Es una alegría que no todos la entienden. En nuestro entorno encontramos pluralidad de creencias religiosas, doctrinas esotéricas, indiferentismo frente a todo credo religioso. No tenemos que extrañarnos. Entre los mismos discípulos de Cristo estaba Tomás que quedó dudoso, asustado y perplejo cuando sus compañeros le contaron lo que había sucedido. No creyó hasta que vino el mismo Cristo resucitado y le dijo: “Trae tu dedo, aquí tienes mis manos; trae tu mano y métela en mi costado; ¡y no seas incrédulo, sino creyente!”. (Jn 20,27-28). Si esto le pasó a Tomás, le pasará también a muchos cristianos llenos de dudas, incertidumbres y desilusiones.
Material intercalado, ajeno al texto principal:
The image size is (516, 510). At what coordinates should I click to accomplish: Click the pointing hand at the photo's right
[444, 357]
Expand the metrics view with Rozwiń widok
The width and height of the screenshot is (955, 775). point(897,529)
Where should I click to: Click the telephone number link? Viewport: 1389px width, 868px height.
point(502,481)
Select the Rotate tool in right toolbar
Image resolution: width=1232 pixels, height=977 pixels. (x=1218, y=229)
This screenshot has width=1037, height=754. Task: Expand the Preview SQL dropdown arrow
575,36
Las dudas no son malas, lo malo es permanecer en ellas. 

Nuestra fe puede ser sometida a duras pruebas. Vivimos rodeados de dolor, de injusticias, de enfermedades, hambres y muertes violentas de niños, jóvenes y adultos. Frente a esta realidad, que nadie puede negar, muchos se preguntan y ¿dónde está Dios? En estos casos la incredulidad de Santo Tomás nos resulta útil. Recibió de Dios, y así lo ha transmitido a la Iglesia, el don de una fe probada por la pasión y muerte de Cristo. Una fe que estaba casi muerta pero que renació al contacto del dolor de su maestro. Esto ayuda a purificar las dudas y el falso concepto que se pueda tener de Dios. Nos lleva a descubrir su rostro auténtico: el rostro de un Dios que, en Cristo, ha cargado con las llagas de la humanidad herida. 

Tomás sigue siendo un gran aliento para el que tiene dudas en su fe. Sus creencias fueron probadas, su fe estaba casi muerta pero el amor victorioso de Cristo la hizo renacer. Solo un Dios que ha derramado su sangre por amor siendo inocente, es digno de fe. La adhesión a ese Cristo Resucitado fundamenta nuestra fe cristiana.